Andrew Shanken is Associate Professor in the Department of Architecture, University of California, Berkeley. His book, 194X: Architecture, Planning, and Consumer Culture on the American Homefront, examines anticipatory designs for postwar architecture and cities created during World War II. He has published widely on the topic of architecture and memory, including a current project called “Memorials No More,” about the everyday life of memorials in cities. He has just published Into the Void Pacific, a history of the 1939 San Francisco World’s Fair.

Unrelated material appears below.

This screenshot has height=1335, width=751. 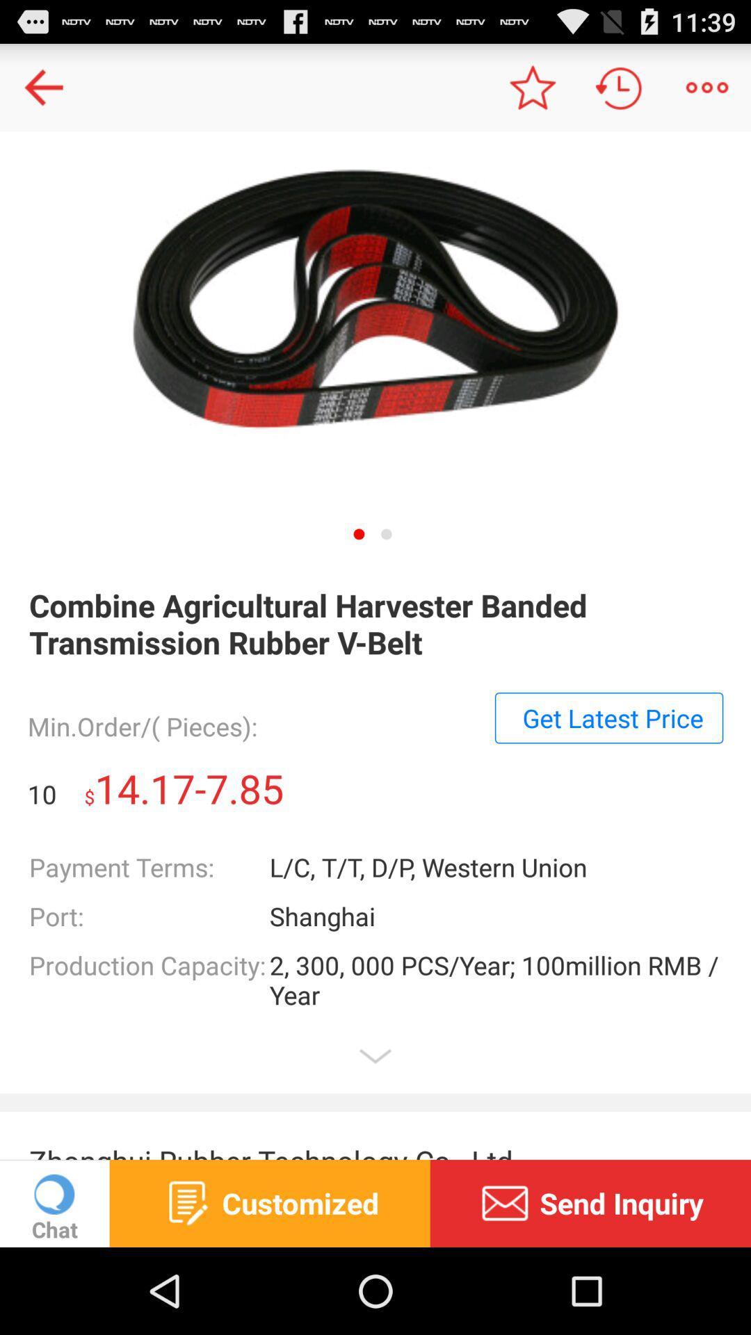 I want to click on the more icon, so click(x=707, y=92).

Klara Stephanie Szlezák is a post-doctoral researcher in American Studies at Passau University, Germany, and a visiting assistant professor in American Studies at Osnabrück University, Germany, during the summer term 2015. She holds a doctoral degree in American Studies from Regensburg University (2014). Her areas of research and publication include American Jewish history, literature, and culture, immigration history, photography and visual culture, film as well as tourism and museum studies. Her monograph “Canonized in History”: Literary Tourism and Nineteenth-Century Writers’ Houses in New England and the co-edited volume Referentiality and the Films of Woody Allen are forthcoming in 2015.